Natürlich hat der Film auch Schwächen. Die Dialoge sind, vor allem in der deutschen Synchronisation, entsetzlich plump, die Nebencharaktere oft bloß Schablonen. (Besonders unangenehm fällt es bei der Rolle von Mauris Mutter (Lorena) auf, die kaum mehr als eine groteske Karikatur ist.) Es ist, trotz aller unleugbaren Qualitäten, eben doch eine B-Produktion, und wirklicher Tiefsinn war nie Jorge Graus Stärke gewesen. Er konnte packende Geschichten erzählen, verstand sich auf Struktur und Spannungsbögen, nicht so sehr auf Dialoge und Charakterzeichnung. In diesem Spätwerk — Grau drehte in den kommenden zehn Jahren nur noch vier weitere Filme — kommt eine etwas reaktionäre Denkweise zum Vorschein, die man ihm anhand seiner früheren Werke nicht zugetraut hätte. (Auf einer Website las ich, dass Jess Franco ihn für einen Faschisten hielt.

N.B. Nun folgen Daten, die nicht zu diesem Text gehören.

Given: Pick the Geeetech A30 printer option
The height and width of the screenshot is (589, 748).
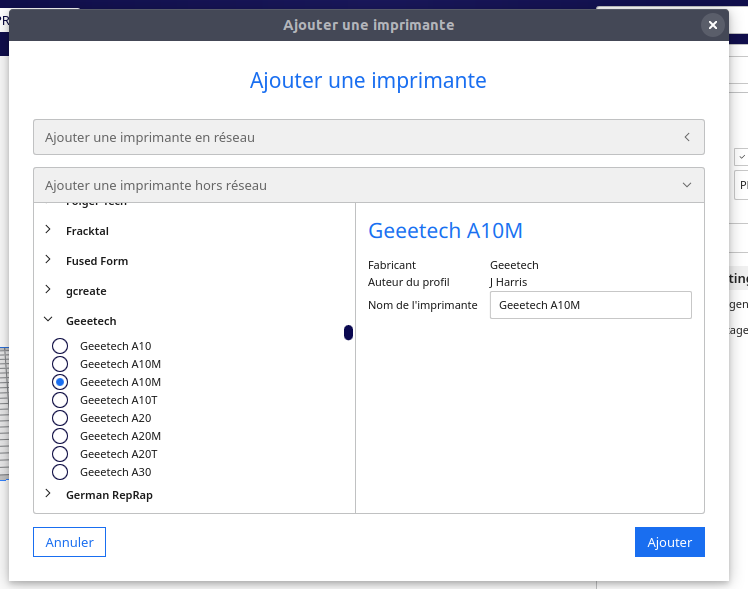Looking at the screenshot, I should (x=60, y=472).
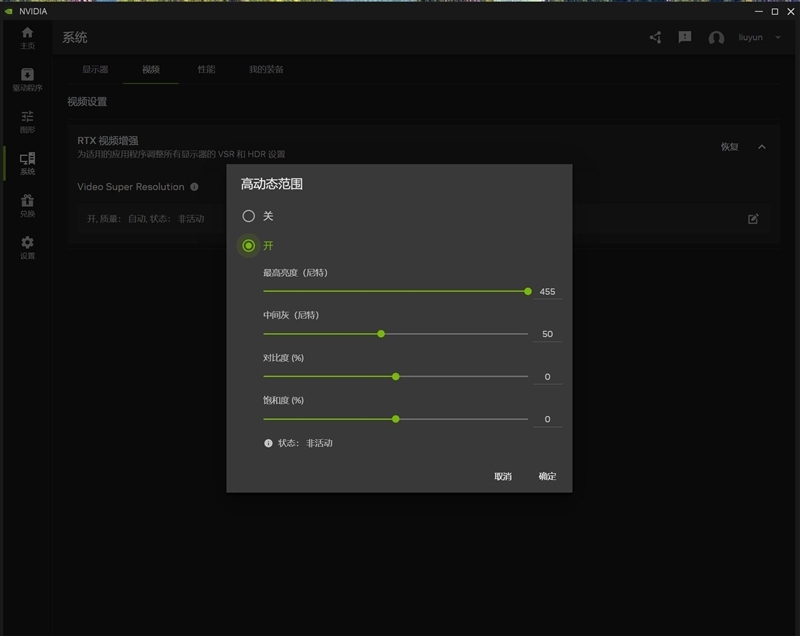Open the 设置 settings section

pyautogui.click(x=27, y=247)
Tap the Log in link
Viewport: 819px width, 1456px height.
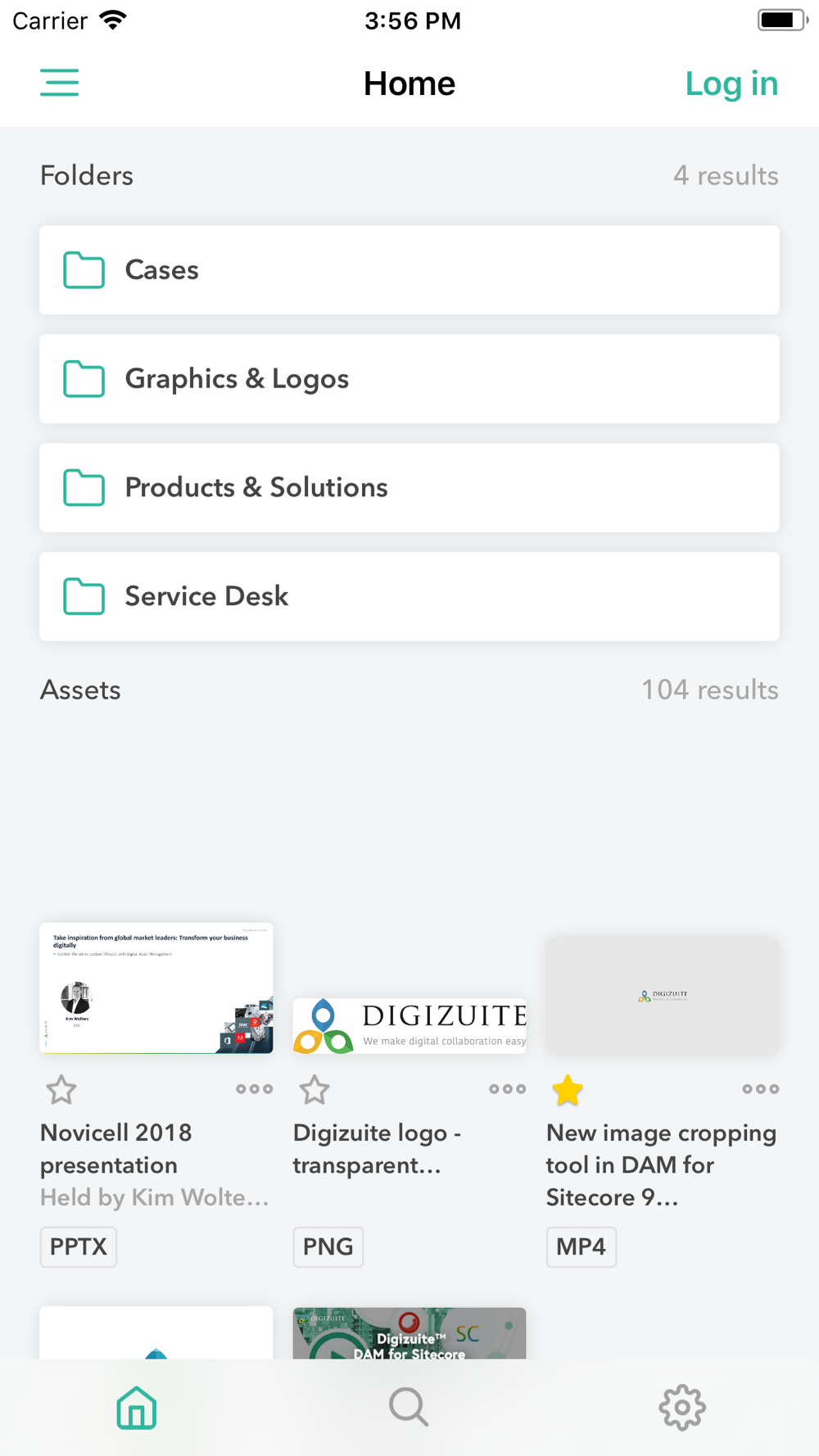point(731,84)
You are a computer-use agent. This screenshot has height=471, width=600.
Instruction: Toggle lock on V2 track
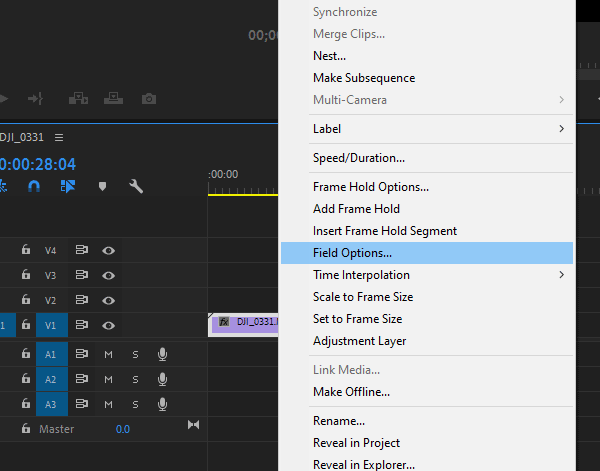click(26, 300)
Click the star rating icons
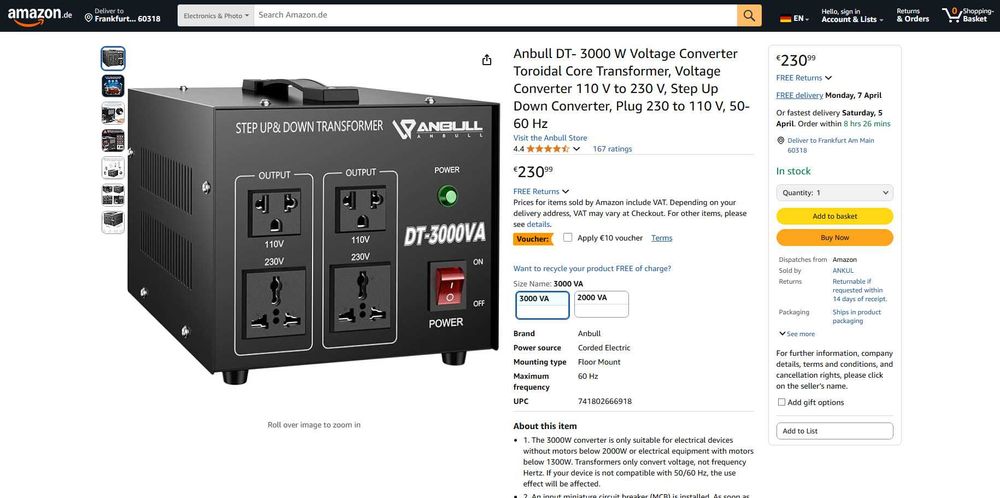Screen dimensions: 1000x498 [547, 149]
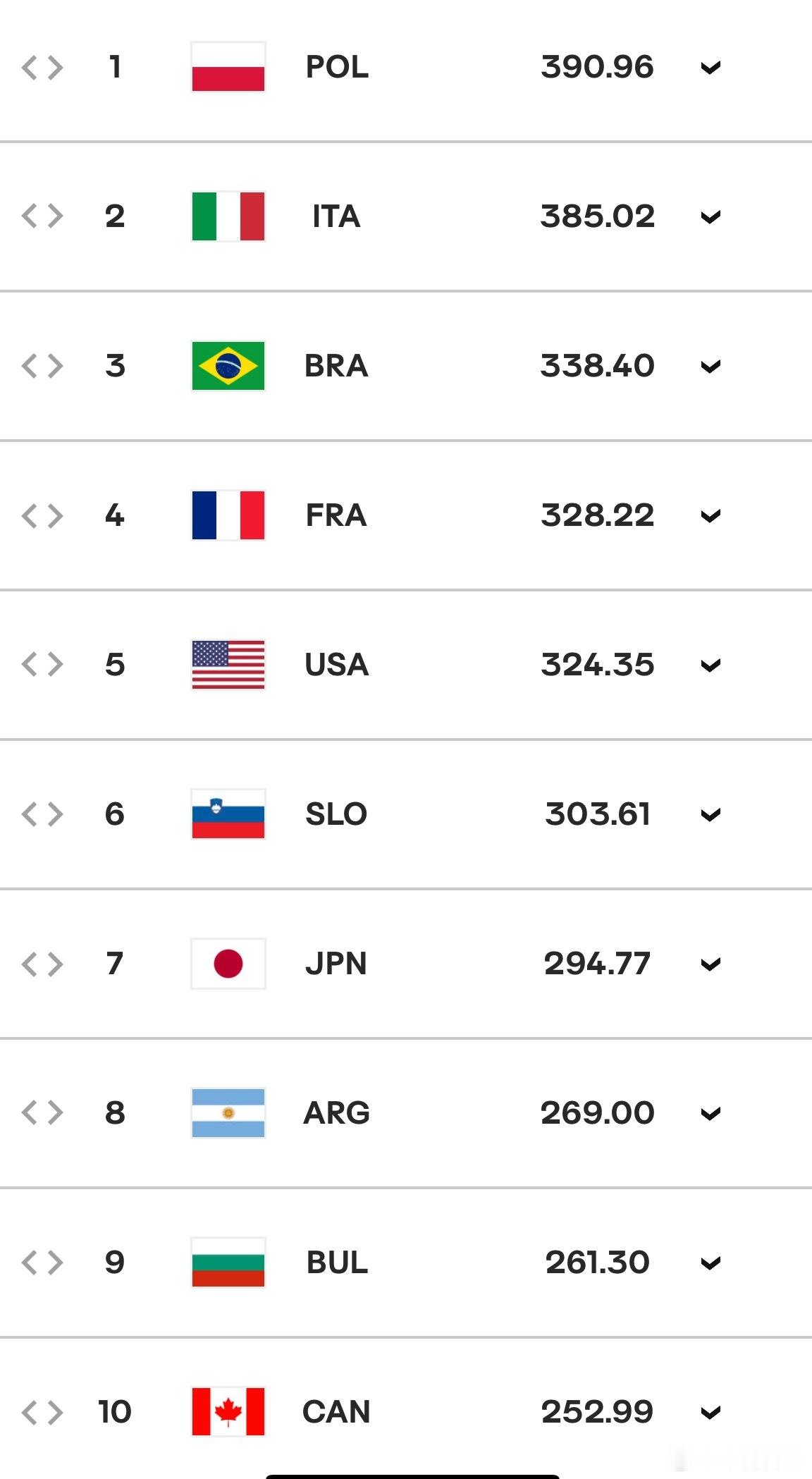Expand the POL row chevron

pyautogui.click(x=710, y=68)
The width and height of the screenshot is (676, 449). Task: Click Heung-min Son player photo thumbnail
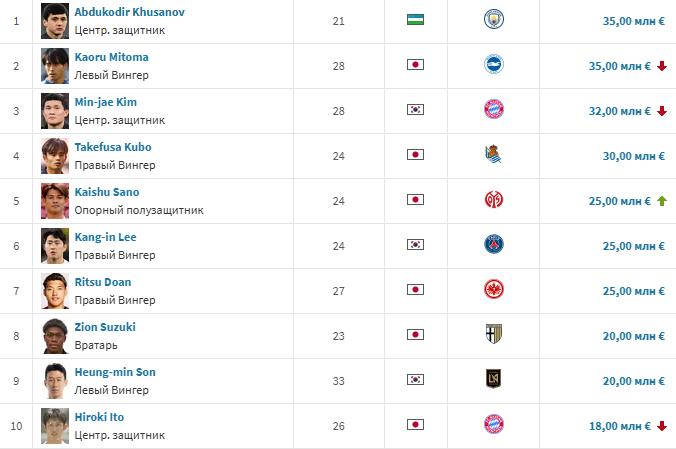(x=54, y=380)
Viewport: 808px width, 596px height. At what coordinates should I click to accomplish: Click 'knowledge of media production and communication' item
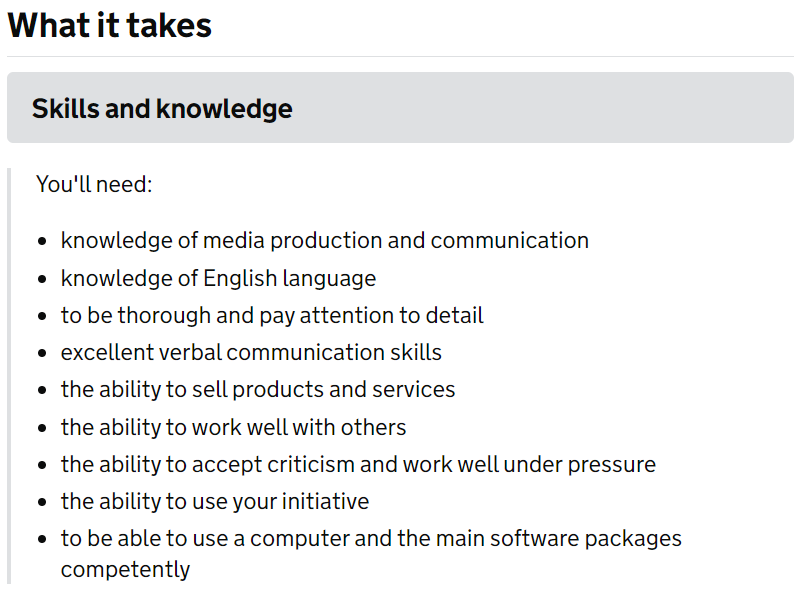(x=325, y=241)
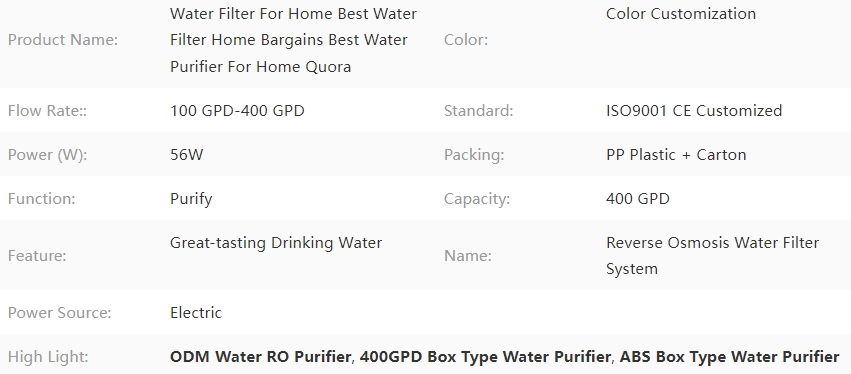Click the Reverse Osmosis Water Filter System name
851x374 pixels.
pyautogui.click(x=713, y=256)
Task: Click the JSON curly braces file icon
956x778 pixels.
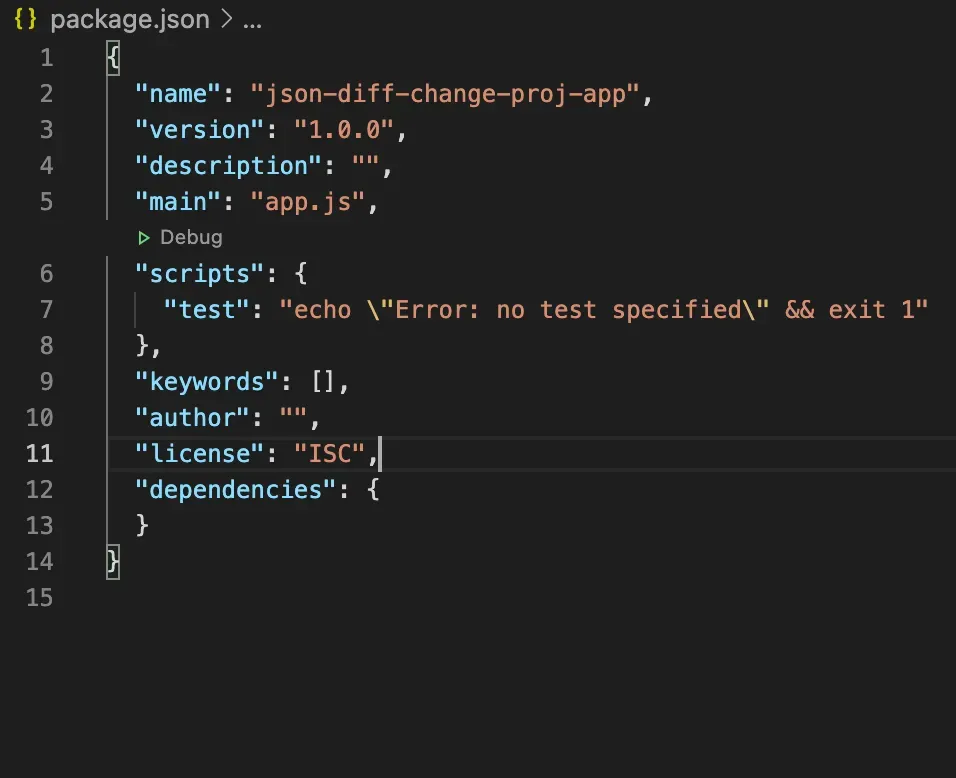Action: click(24, 19)
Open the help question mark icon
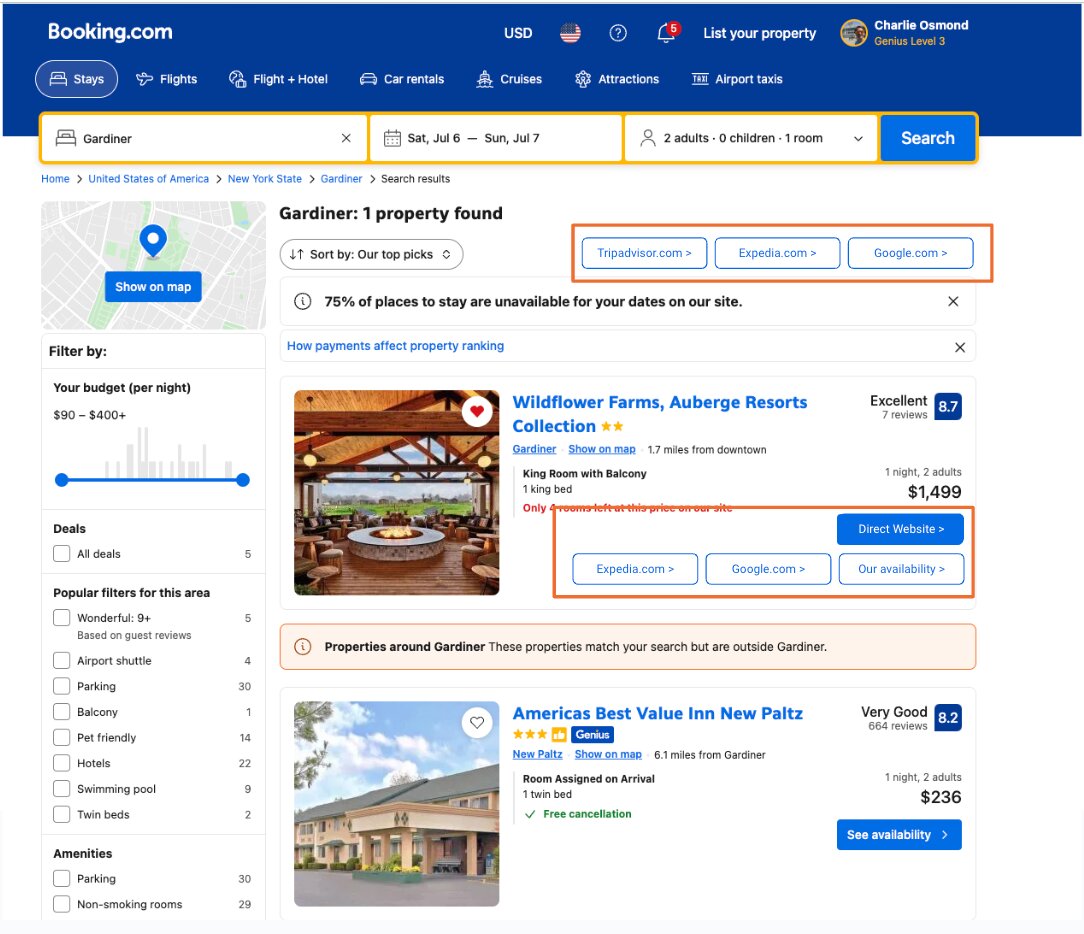Image resolution: width=1084 pixels, height=934 pixels. pos(618,33)
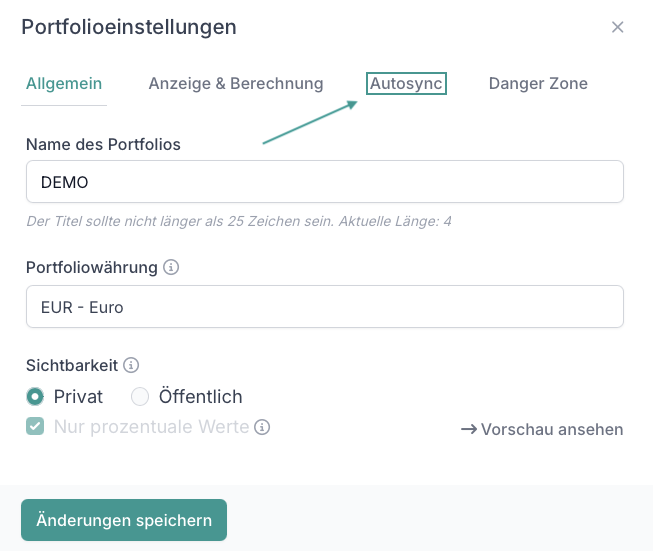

Gut, Franco erzählte wirklich viel Mist, und vermutlich mochte er Grau aus persönlichen Gründen nicht, aber die in »Coto de caza« gezeigte Selbstjustiz schlägt einen ganz anderen Ton an als beispielsweise Pena de muerte.) Interessant ist die Musikauswahl: Es werden immer wieder Motive aus Wagners »Tristan und Isolde« eingespielt. Schon das hebt »Coto de caza« positiv von anderen Quinqui-Filmen jener Jahre ab. Sehenswert!